> _EXTRAIT DU TEXTE_
▽
Car moi, si enthousiaste à écrire, je ne peux faire cela. Je préfère divaguer, me tromper, revenir en arrière. Tout n’est pas fixé. Mais c’est ce qui fait le charme de cette année. Don’t you think so ?


La pluie revient. Enfin. Je vais pouvoir de nouveau rêver. Chaque goutte de pluie à la fenêtre de mes rêves. Rêvons. Crions. Pleurons. Chantons. Aimons.

Mais que ce Dieu cesse de me regarder de si haut !

Il a créé l’homme. A lui d’en assumer la responsabilité !

Ce n’est pas moi qui supporterait ce poids si grand. K. n’a pu le supporter.

Cette après-midi, j’ai appris qu’une copine de lycée avait tenté de mettre fin à ses jours. C’est à ce moment que je me ressaisi, et que je comprends. Cette mort s’est approchée un peu plus tôt. Mais plus tôt, ou plus tard, le temps n’a plus d’importance devant les siècles écoulés.
△
> _LIGNES_
▽
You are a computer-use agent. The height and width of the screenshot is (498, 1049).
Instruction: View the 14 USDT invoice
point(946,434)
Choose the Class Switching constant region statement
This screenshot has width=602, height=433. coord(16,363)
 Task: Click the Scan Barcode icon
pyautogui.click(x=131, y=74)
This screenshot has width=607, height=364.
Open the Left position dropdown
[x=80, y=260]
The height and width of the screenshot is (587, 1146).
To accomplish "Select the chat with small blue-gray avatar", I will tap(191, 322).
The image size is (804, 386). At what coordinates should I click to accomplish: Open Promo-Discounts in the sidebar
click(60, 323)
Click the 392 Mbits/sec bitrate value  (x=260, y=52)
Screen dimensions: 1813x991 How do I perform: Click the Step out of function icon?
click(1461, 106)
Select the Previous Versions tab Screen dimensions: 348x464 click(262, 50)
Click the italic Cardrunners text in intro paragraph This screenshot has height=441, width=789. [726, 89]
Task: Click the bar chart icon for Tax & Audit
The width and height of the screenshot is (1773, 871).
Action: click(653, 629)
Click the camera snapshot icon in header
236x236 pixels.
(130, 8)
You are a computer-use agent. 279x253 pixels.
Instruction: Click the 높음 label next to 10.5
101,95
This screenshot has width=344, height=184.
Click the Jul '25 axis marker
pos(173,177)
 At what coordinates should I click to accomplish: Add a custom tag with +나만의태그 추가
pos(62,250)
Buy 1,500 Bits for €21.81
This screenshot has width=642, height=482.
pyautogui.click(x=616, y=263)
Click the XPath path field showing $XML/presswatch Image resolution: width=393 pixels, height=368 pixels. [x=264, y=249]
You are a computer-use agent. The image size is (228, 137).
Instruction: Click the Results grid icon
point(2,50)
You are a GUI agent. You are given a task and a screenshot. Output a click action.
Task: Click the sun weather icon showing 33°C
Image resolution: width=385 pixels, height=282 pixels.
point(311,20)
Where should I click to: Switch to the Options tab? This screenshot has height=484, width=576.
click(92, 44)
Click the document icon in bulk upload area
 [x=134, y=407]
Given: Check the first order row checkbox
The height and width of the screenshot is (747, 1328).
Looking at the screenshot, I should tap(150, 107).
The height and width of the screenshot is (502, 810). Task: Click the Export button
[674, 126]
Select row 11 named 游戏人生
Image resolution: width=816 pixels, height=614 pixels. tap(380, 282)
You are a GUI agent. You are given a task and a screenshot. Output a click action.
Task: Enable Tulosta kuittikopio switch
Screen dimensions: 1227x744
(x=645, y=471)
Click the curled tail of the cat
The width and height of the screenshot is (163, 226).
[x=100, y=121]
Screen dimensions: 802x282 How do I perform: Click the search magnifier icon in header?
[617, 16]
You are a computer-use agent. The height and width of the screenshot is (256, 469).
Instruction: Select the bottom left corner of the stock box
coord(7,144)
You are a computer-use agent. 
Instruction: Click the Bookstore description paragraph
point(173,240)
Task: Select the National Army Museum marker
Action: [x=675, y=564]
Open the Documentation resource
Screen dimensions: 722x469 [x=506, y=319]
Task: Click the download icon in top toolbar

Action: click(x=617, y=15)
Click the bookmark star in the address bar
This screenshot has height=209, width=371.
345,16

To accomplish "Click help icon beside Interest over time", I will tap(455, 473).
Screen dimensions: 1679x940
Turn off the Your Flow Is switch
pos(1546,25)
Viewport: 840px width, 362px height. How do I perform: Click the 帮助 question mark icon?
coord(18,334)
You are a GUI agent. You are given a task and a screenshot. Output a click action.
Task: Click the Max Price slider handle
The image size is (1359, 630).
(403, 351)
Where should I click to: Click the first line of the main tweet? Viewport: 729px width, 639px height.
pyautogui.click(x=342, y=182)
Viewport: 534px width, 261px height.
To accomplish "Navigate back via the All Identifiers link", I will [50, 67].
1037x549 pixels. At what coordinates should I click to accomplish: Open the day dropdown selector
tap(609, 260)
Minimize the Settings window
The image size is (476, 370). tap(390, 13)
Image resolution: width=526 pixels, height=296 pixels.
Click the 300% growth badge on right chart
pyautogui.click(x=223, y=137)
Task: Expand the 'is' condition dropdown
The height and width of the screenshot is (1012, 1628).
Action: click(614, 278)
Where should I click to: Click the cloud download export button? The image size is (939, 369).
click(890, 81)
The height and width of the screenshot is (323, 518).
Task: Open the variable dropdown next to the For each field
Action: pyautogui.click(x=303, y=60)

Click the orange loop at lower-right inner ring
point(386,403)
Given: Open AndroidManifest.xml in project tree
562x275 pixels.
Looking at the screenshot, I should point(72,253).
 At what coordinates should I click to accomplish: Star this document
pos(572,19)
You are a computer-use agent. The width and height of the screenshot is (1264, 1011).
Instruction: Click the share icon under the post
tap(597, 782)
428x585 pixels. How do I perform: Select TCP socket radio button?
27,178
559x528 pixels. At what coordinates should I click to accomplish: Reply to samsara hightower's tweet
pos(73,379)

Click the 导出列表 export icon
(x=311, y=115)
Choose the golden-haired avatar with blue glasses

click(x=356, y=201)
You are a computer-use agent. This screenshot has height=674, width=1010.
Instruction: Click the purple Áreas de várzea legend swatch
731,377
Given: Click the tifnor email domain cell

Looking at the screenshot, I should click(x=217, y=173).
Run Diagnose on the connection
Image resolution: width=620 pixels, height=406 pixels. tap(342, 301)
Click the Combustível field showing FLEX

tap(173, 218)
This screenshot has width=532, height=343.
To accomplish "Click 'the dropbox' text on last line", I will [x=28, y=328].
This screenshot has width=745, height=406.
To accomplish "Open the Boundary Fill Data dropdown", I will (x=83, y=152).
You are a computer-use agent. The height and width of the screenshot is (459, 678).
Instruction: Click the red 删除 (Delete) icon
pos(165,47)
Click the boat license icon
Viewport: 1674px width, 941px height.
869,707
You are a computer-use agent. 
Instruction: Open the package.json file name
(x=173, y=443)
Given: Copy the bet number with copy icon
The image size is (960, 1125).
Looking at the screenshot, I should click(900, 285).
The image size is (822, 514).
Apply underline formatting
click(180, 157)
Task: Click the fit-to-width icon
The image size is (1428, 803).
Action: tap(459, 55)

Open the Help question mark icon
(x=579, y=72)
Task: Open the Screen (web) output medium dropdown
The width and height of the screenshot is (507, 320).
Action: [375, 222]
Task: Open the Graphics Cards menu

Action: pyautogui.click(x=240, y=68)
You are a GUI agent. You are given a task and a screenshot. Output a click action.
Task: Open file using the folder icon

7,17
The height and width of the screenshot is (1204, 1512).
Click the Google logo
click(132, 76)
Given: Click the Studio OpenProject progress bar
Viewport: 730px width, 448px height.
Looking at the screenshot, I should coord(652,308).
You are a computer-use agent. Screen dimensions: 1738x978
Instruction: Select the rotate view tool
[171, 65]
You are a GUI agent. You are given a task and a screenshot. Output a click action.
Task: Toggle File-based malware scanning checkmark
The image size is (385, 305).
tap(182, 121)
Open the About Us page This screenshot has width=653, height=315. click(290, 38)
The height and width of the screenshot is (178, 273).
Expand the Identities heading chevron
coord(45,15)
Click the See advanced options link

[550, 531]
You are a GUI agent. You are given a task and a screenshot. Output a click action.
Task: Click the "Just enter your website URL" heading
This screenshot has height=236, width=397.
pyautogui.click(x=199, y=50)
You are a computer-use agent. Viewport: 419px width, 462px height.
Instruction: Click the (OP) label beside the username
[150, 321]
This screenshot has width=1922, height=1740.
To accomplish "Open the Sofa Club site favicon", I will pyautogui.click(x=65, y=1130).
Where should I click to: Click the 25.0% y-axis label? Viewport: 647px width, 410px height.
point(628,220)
△
> _CONSIGNES_
[1] Reprenez le passage de l'extrait en commençant par "Car moi, si" et en allant jusqu'à "la responsabilité !", mais mettez "neige" à la place de "pluie".
[2] Relevez dans l'extrait, dans leur ordre d'apparition, tous les verbes à l'impératif qui forment à eux seuls une phrase.
[3] Rédigez la suite de l'extrait, celui où il est question de pluie, de Dieu et de la mort, en partant de sa dernière phrase.
Les entrées n'ont aucun rôle à jouer ici.

> _RÉPONSES FOURNIES_
[1]
Car moi, si enthousiaste à écrire, je ne peux faire cela. Je préfère divaguer, me tromper, revenir en arrière. Tout n’est pas fixé. Mais c’est ce qui fait le charme de cette année. Don’t you think so ?


La neige revient. Enfin. Je vais pouvoir de nouveau rêver. Chaque goutte de neige à la fenêtre de mes rêves. Rêvons. Crions. Pleurons. Chantons. Aimons.

Mais que ce Dieu cesse de me regarder de si haut !

Il a créé l’homme. A lui d’en assumer la responsabilité !

[2] Rêvons, Crions, Pleurons, Chantons, Aimons

[3]
Pourtant, elle, ( cette copine ) a bien un rôle à jouer sur cette foutue boule bleue ! Un rôle vis-à-vis de Dieu ? Pourquoi pas !

Ma totale incompréhension me poussera peut être à croire. La religion est tellement si présente dans les civilisations. Je suis donc ouvert à toute proposition, et si tu pouvais m’aider, je t’en remercierai.


Maintenant, il est temps de casser certaines images.

Un Guillaume tout aussi fragile que toi. Tout aussi timide. Car les apparences sont parfois trompeuses. Parfois. Est-ce le cas ? Je pense. Une timidité balayée parce que j’ai commencé le théâtre. Rencontré des gens différents : des chômeurs, des arables, des adultes, des comédiens, des lycéens.

Balayée parce que j’ai commencé à me trouver des vrais amis. Des gens en qui on a confiance.

Ouvrir certaines portes, avant qu’elles ne s’ouvrent elles-même. Comprendre. Agir dans le bon sens. Bouger.

Pour Oublier ?

Oui.

Car le spectre revient. Quand l’esprit revient à la raison. Peut-être ai-je besoin d’un compagnon de route, sur la longue voie de l’esprit. Trouver « un point d’ancrage ».

Et je suis poussé par cette plume. La cartouche se vide.

Je veux que tu t’accroches, à ce long navire.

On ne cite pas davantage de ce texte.